The provisions stated in this guide are those in force after the amendments made by Decree 9639/1975, Law 671/1998, and Competition Law 281/2022.
1. What is commercial representation?
A commercial representative is the agent who, in the ordinary course of an independent profession and without being bound by a contract of employment, negotiates the conclusion of sale, purchase, leasing or service transactions in the name and for the account of producers or traders (Article 1 of Legislative Decree 34/1967). The distinguishing feature is independence: the commercial representative carries on a free commercial profession, unlike an employee who is tied to the employer by a relationship of subordination and falls under the Labour Code.
The statute also treats as a commercial representative a trader who resells, for its own account, goods it has purchased under a contract giving it the status of sole representative or sole distributor on an exclusive basis (Article 1). This is the exclusive distributor who buys from the manufacturer and resells for its own account, yet benefits from the protection of Decree 34/1967 because the contract conferred sole-distributor status. This is where exclusivity matters as a constitutive condition: a distributor who does not hold sole-distributor status on an exclusive basis remains an ordinary trader, outside the special protection.
Article 1 also requires the commercial representative to be Lebanese and to have a commercial establishment in Lebanon; where the representative is a company, the majority of its partners and capital must be Lebanese (and in a joint-stock company: registered shares, with two-thirds of the board Lebanese). This requirement has a direct practical bearing on a foreign company’s choice of representative in Lebanon.

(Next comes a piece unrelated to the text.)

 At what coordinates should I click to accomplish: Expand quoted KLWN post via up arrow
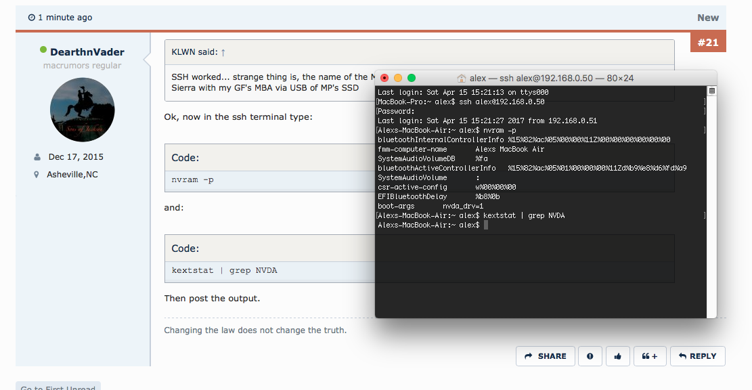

2. The contract: form, duration and the exclusivity clause
Any commercial representation contract concluded after the Decree came into force must be in writing, and may be for a fixed or an indefinite term (Article 2 of Legislative Decree 34/1967). Writing is the condition for proving the contract and invoking its provisions; its absence weakens the position of anyone claiming the status of commercial representative. An annual fee is levied on each commercial representation contract registered with the Ministry of Economy and Trade (Article 2, as amended by Law 671/1998).
The contract may include the exclusivity clause that confines the representation to a single representative, and the law also permits a guarantee clause (the representative standing surety for those it contracts with on the principal’s account) or a goods-deposit clause (Article 2). The exclusivity clause is the core of the exclusive relationship: by it the principal undertakes not to appoint another representative in the same market.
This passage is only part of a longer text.